Neben dem Studium der spezifischen Materialeigenschaften des Vorgängers heutigen Portland Zementes, der Neuentwicklung zeitgemäßer Produktionsprozesse und der eigentlichen Produktion selbst unter wirtschaftlich vertretbaren Bedingungen, liegt ein wesentlicher Schwerpunkt auf der Wiederentdeckung von Handhabung und Anwendungstechnik. Dieser Part befindet sich hauptsächlich im Aufgabengebiet von uns Restauratoren unter den Projektpartnern. Natürlich würde unser Wissensvorsprung einen Wettbewerbsvorteil bedeuten. Trotzdem bemühen wir uns, diese neue und dennoch alte Technologie im Rahmen von Seminaren und Workshops auch anderen Nationen und Kollegen zur Verfügung zu stellen.


Nachgüsse aus entsprechend naturfarbenem Romanzement

Jetzt ist die Zeit aber reif: gemeinsam mit meinem Team bin ich nun in der Lage, Bauten der Gründerzeit nicht interpretatorisch zu renovieren, sondern auf hohem Niveau und vor allem materialgerecht zu restaurieren.
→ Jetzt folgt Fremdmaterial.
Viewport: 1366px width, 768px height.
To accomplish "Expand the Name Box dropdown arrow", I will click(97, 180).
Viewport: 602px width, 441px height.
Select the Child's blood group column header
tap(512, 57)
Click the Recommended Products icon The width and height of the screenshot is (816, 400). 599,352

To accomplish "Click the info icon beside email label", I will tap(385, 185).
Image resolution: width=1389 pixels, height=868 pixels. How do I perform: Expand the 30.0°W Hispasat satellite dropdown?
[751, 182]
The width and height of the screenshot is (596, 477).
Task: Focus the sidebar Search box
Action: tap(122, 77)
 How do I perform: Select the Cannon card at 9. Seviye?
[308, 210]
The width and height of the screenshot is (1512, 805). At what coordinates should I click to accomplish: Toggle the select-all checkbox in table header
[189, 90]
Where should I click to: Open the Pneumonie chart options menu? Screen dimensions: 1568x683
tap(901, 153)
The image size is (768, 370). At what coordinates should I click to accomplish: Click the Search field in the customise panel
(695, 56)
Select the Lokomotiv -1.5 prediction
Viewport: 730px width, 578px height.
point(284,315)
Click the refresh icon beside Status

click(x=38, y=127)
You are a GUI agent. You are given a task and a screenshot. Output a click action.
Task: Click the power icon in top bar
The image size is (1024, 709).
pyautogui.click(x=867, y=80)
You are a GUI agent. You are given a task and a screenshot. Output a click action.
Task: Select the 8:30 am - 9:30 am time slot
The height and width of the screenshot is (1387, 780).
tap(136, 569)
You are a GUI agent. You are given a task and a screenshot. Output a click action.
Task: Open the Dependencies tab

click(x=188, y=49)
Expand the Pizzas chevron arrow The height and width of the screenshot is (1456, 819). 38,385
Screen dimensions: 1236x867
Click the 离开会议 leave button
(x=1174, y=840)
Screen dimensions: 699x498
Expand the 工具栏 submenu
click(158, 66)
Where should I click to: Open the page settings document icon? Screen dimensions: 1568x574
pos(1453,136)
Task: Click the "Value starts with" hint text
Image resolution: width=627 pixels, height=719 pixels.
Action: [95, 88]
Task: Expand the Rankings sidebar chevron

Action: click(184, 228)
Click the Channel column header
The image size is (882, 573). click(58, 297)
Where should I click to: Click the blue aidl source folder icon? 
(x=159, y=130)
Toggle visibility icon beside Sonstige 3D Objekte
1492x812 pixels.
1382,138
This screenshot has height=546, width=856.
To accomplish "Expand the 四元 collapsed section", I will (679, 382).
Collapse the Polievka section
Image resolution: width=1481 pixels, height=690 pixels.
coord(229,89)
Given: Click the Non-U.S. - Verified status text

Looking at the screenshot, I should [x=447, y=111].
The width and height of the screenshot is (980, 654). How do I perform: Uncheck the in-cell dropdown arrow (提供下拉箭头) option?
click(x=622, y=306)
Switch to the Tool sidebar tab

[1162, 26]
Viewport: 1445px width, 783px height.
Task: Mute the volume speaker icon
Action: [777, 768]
Die Verarbeitung von Roman Zement in historischer Rezeptur ist zwar nicht einfach. Wer sich aber darauf einlässt, entwickelt sehr rasch eine große Liebe zu diesem großartigen Baustoff und Bindemittel.


Ein Sortiment verschiedener Typen von Roman Zement mit unterschiedlichen Farbnuancen steht uns inzwischen zur Verfügung. Damit kann im Bedarfsfall gewährleistet werden, die im ausgehenden 19. Jhdt. übliche Materialsichtigkeit wieder zu erreichen.